As apurações conduzidas pela Polícia Civil indicam que a quadrilha investigada possui uma estrutura hierárquica bem definida. Entre os integrantes, destacam-se funções como gerentes, responsáveis pela coordenação das atividades ilícitas; contadores, encarregados da movimentação financeira; e seguranças armados, que garantem a proteção dos pontos de venda de entorpecentes. Essa divisão de tarefas permite ao grupo manter o controle sobre a comunidade e dificultar a ação policial.
Além do tráfico de drogas, o grupo é apontado como responsável por crimes violentos, incluindo o latrocínio que vitimou o agente da Core. A atuação organizada e o uso de armamento pesado são fatores que desafiam as forças de segurança e ampliam a sensação de insegurança na região.
Quais os desdobramentos das operações policiais na Comunidade dos Tabajaras?
Desde o início das investigações, diversas operações foram realizadas na Comunidade dos Tabajaras. Em abril de 2025, uma ação semelhante resultou em cinco mortes e três prisões, evidenciando o alto grau de resistência dos criminosos e a complexidade do combate ao tráfico local. O objetivo das operações é cumprir mandados de prisão, apreender armas e drogas, além de coletar informações que possam contribuir para o avanço das investigações.
- Mandados de prisão preventiva contra suspeitos de homicídio
- Busca por armas e entorpecentes utilizados pela quadrilha
- Coleta de provas para fortalecer os inquéritos em andamento
Durante as ações, a polícia também busca identificar e neutralizar lideranças do tráfico, como ocorreu com Alefe Jonathan Fernandes Rodrigues, suspeito de participação direta no assassinato de Marquini. Alefe foi morto em maio de 2025 após confronto com policiais em Santa Cruz, zona oeste do Rio.
Qual o impacto dessas operações para a segurança pública do Rio de Janeiro?

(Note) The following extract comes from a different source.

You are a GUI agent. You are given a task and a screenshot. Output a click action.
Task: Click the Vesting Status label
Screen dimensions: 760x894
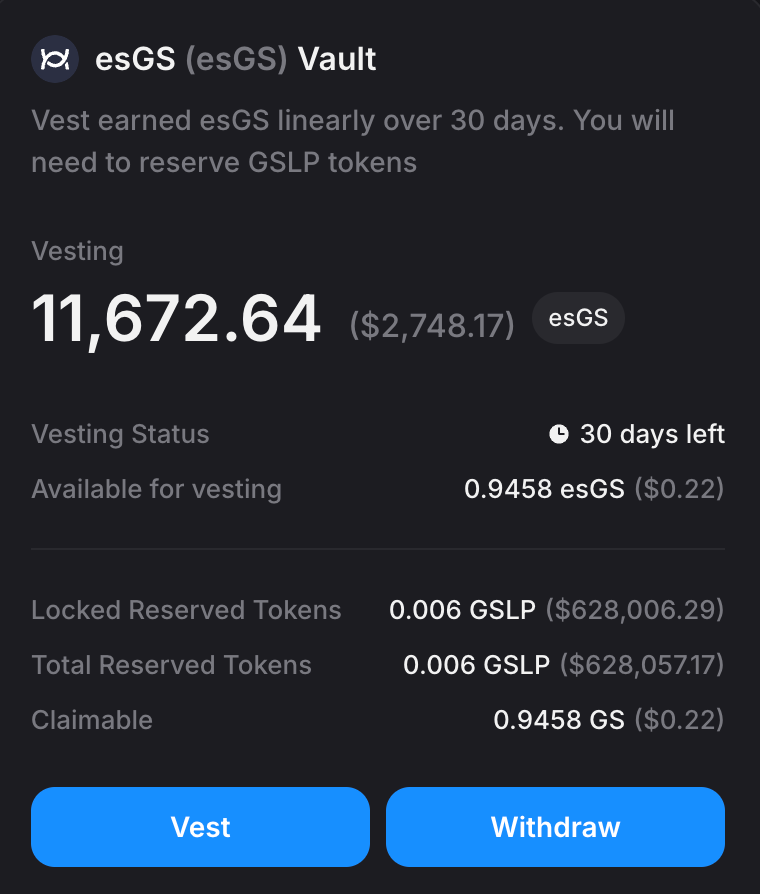(121, 435)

As operações realizadas na Comunidade dos Tabajaras refletem a estratégia das autoridades de enfraquecer organizações criminosas que atuam em áreas urbanas do Rio de Janeiro. Ao atingir diretamente os responsáveis por crimes graves, como homicídios e tráfico de drogas, a polícia busca restabelecer a ordem e garantir maior segurança para os moradores da região.
No entanto, a complexidade do cenário exige ações contínuas e integradas entre diferentes setores da segurança pública. O enfrentamento ao crime organizado demanda não apenas repressão, mas também investimentos em inteligência, tecnologia e políticas sociais que possam oferecer alternativas à população local.
Até o momento, a operação desta segunda-feira não registrou prisões ou apreensões, mas as investigações seguem em andamento. A expectativa é que novas informações possam surgir a partir do material coletado e das diligências realizadas, contribuindo para o esclarecimento do caso e a responsabilização dos envolvidos.